A batalha judicial não significa necessariamente o fim da marca Steaua, concordam os especialistas esportivos na Romênia. Para a lenda do tênis Ilie Nastase – ele mesmo um general do Exército –, os militares querem apenas arrecadar dinheiro com o direito de uso da marca.
"Tenho certeza que haverá um acordo, porque nesse conflito ninguém tem o que ganhar", argumenta. Uma linha de raciocínio defendida também pelo ex-treinador da seleção romena Anghel Iordanescu – também ele um general e considerado um amigo próximo do ministro do Interior, Gabriel Oprea.
No que foi interpretado como um gesto de boa vontade, a liderança militar permitiu, no começo desta semana, que o Steaua use o seu nome e suas cores nas duas últimas partidas de 2014. A imprensa local chegou a classificar o acordo como um "cessar-fogo". O primeiro jogo foi contra o Dínamo de Kiev, realizado nesta quinta-feira (11/12), pela Liga Europa.
Poder jogar com as próprias cores contra o Dínamo de Kiev teve um significado simbólico para os torcedores romenos. Nas última era dourada do Steaua, o clube romeno conquistou a taça da Supercopa Europeia justamente contra a equipe ucraniana, em 1986. Foi o último título internacional do Steaua. Desta vez, porém, os romenos perderam por 2 a 0 e foram eliminados da Liga Europa.
Neste domingo, o Steaua volta a enfrentar o CSMS Iasi, agora pela Copa da Romênia.
Proprietário polêmico
A era de glórias do Steaua é coisa do passado. O esplendor das décadas de 50 e 80 parece impossível de ser reconquistado. Entre os torcedores mais fiéis desses tempos áureos estava o ditador stalinista da Romênia, Nicolae Ceausescu, deposto e executado na revolução anticomunista, em dezembro de 1989.
Com a abertura da Cortina de Ferro, o caminho para a privatização do patrimônio do Estado foi liberado na Romênia. E isso incluía os clubes de futebol. O Steaua foi adquirido por um empresário de fama duvidosa: George "Gigi" Becali, que afirma ser o homem mais rico da Romênia e que até hoje é dono do clube.

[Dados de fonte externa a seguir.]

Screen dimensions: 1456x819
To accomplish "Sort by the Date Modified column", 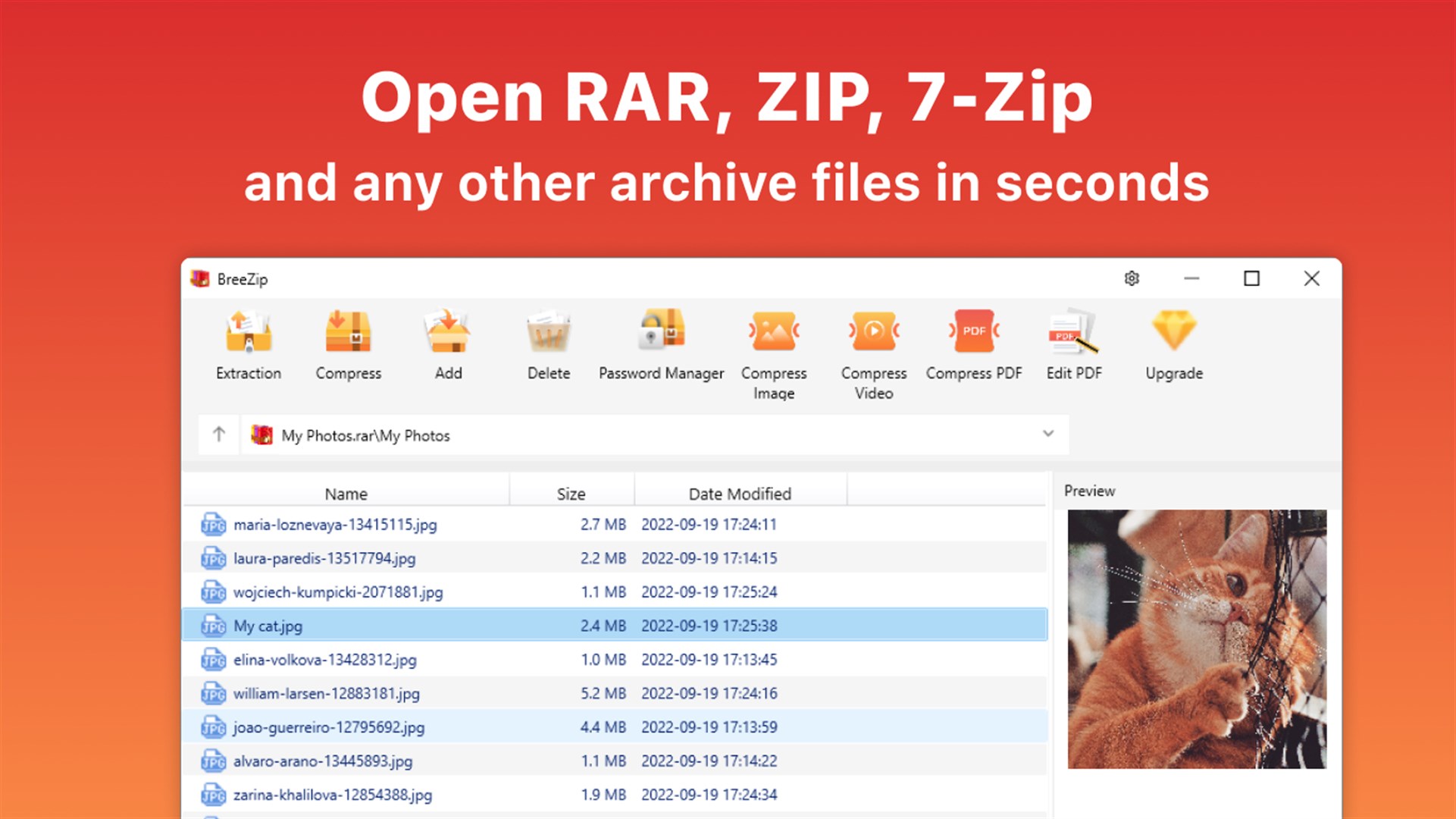I will pyautogui.click(x=739, y=493).
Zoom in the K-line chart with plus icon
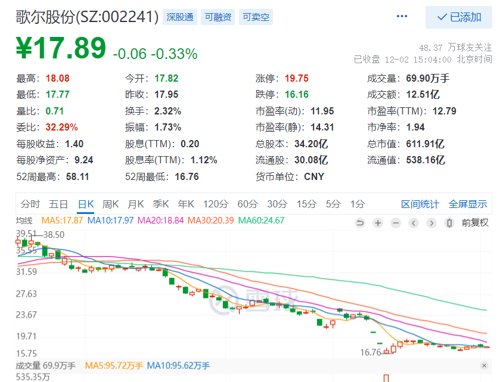 pos(378,223)
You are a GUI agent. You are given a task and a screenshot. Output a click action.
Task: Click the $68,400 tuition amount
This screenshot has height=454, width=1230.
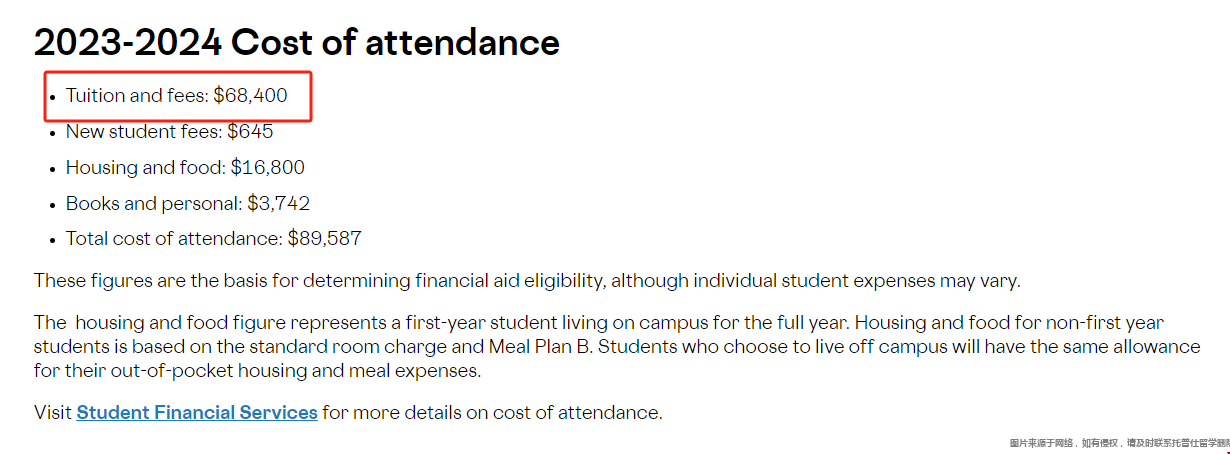pos(250,96)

Becali tentou até engatar uma carreira política, conseguindo se eleger a deputado para os parlamentos romeno e europeu. Acabou se destacando não pelas suas ideias políticas, mas pelos comentários homofóbicos e antissemitas. Ou com atitudes populistas, por exemplo quando pagou os custos de eletricidade no valor de 200 mil euros que cidadãos de um bairro de Bucareste deviam para o Estado.
Becali obteve a sua riqueza principalmente através da especulação financeira, incluindo uma controversa negociação de terras com o Ministério da Defesa. "Os dois lados que lutam pela marca Steaua já se conhecem muito bem", observou ironicamente Stefanescu. Um acordo, portanto, é possível. Mas as negociações têm um detalhe que as tornam um pouco complicadas: condenado por corrupção, o dono do Steaua está na cadeia.